Background: This final piece of my session blog series will outline in summary some of the most commonly reported session issues with the Enterprise Portal and also provide an overview on the resolution documentation and steps which exist to resolve such occurences.
Some Common Issues (Across Multiple Scenarios):
- Session Retention – User A logs out and User B is presented with User A’s session upon logging in.
- RFC sessions are not terminated in the back-end even after the logoff is called within the Portal.
- The browser session does not get terminated when the user clicks “logoff” in the Portal.
- The application does not invalid the existing, authenticated session on the server upon user logout.
- Cookies may appear to get “cleaned” but when the user returns to the logon page the previous application session is still active.
One user logs out, another logs in and its the same session what do we do?
Let us revert back to the points we discussed in the earlier blog postings and what we mentioned about sessions and how they are handled.
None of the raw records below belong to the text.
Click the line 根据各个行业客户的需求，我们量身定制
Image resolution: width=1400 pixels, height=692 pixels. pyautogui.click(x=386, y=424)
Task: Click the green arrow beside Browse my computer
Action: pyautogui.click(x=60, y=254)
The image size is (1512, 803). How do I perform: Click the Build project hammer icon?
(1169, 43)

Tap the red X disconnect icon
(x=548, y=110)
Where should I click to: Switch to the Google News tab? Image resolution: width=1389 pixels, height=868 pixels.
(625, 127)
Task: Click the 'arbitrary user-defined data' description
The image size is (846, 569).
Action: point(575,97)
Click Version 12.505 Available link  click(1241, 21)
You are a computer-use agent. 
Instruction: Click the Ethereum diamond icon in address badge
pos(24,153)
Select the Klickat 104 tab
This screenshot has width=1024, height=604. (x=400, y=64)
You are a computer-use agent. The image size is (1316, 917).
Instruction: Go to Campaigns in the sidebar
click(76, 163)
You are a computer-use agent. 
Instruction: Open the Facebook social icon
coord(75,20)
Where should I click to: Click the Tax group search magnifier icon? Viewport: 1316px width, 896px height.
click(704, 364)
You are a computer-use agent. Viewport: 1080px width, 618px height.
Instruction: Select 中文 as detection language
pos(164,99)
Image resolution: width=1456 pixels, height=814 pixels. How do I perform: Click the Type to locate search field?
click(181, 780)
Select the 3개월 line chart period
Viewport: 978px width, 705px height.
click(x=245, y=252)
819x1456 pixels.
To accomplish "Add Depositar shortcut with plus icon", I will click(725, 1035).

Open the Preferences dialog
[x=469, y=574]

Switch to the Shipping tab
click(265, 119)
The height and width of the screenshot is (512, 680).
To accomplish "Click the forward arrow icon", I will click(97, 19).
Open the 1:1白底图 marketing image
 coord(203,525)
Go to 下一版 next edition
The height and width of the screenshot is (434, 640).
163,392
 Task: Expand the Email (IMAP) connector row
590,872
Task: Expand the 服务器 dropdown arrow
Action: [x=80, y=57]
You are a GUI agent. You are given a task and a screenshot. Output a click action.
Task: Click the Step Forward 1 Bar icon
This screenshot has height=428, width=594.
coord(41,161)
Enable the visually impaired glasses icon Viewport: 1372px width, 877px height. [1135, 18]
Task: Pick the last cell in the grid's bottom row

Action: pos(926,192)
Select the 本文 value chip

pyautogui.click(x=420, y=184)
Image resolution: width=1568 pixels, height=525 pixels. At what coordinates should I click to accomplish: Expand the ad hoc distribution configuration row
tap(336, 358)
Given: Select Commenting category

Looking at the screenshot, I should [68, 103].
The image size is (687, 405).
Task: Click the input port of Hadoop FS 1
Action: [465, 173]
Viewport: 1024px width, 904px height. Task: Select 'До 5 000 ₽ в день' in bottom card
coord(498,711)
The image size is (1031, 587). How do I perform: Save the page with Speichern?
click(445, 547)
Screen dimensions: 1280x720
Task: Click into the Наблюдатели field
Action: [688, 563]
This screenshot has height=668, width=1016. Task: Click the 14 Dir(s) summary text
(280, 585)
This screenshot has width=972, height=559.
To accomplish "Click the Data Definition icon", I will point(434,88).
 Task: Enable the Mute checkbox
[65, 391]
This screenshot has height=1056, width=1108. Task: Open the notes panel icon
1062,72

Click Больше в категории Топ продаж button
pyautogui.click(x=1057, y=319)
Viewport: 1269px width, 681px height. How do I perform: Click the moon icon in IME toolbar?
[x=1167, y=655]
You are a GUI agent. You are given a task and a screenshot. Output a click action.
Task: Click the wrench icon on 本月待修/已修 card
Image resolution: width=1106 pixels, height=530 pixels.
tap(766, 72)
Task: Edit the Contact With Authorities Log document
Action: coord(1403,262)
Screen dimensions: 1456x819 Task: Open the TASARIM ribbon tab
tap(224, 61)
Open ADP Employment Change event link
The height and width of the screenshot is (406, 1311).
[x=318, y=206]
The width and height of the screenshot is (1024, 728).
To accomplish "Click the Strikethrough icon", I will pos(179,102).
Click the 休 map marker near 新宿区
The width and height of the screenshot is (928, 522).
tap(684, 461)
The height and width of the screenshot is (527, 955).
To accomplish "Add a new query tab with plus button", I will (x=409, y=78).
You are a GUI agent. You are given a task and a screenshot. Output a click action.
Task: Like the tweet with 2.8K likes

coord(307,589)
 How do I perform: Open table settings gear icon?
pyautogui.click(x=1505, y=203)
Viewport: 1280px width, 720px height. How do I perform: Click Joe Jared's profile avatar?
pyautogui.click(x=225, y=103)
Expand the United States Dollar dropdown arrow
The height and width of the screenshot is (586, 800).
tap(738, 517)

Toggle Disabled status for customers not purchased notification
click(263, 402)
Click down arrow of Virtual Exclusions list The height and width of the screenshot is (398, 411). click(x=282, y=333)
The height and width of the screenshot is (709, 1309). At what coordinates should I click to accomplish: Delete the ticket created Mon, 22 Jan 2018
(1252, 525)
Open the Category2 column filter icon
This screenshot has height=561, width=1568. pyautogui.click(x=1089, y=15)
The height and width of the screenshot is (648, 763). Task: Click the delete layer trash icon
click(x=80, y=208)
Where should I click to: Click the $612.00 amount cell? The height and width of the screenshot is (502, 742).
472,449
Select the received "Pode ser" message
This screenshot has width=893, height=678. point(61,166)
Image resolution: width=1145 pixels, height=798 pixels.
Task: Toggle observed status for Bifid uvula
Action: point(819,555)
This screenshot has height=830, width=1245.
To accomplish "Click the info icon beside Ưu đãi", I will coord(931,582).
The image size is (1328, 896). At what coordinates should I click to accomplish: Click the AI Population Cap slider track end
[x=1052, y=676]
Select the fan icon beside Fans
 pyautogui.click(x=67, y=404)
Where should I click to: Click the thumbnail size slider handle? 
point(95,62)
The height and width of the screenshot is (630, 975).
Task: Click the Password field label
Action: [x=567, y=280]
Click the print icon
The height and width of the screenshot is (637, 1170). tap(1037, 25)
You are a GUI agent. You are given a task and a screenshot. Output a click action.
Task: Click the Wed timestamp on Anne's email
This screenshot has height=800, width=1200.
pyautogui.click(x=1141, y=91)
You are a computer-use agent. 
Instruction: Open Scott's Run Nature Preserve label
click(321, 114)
Let us begin by reaffirming the point that when a session expires or a logoff is invoked or browser is closed, no matter what, the connection is not terminated but returned to the pool and kept open as defined in the Connection Lifetime property. In short, the connection stays open for the predefined amount of time by design and this is not an unexpected behavior. It remains in the pool, it is no longer used by another service e.g. the UWL and it is available for other clients. The connection lifetime pool can be reset to a different value.
With any issue regarding sessions you should firstly try and simplify it. Beginning with a simple analysis approach i.e. check if the issue occurs for all users (various roles) and within all web browser platforms, is this a recent issue? Has something played a role in this issue arising?
When you use transaction SM04 to check sessions what are you seeing? In many cases when the portal is closed (via logoff) a reference is stored. From using the SM04 transaction it may appear that the sessions remain open but infact they will only be references. But you are seeing the transaction field remaining filled?
Note Fixes…Plentiful and effective.
Some of the most commonly reported session issues are resolved via the following notes:
- SAP Note: 1903478 – Session remains open after the logoff on enterprise portal from enterprise portal.
- SAP Note: 1660720 – Session remains open after the logoff on enterprise portal.
- SAP Note: 1717945 – Portal Logoff Does Not Logoff the Backend When Using HTTP Session Management.
WIKI describes the SM04 transaction screen and the retention of RFC Connections
RFC Connections remain in SM04
SM04 viewing, does it indicate more than a reference? Is the session incorrectly kept open?
- SAP Note: 1261669 – RFC connections are not closed
- SAP Note: 1322944 – ABAP: HTTP security session management
Backend sessions are the culprit
When a user logs off from your company portal by choosing the Log Off button, a logoff action should be triggered on the SAP portal side (portal and connected back-end systems). Although SAP NetWeaver Portal comes with an out-of-the-box mechanism that terminates a session when the user closes the browser or navigates out of the SAP iFrame, the mechanism does not handle logoff. Instead, your company portal must raise the terminating event when logging off from the SAP portal.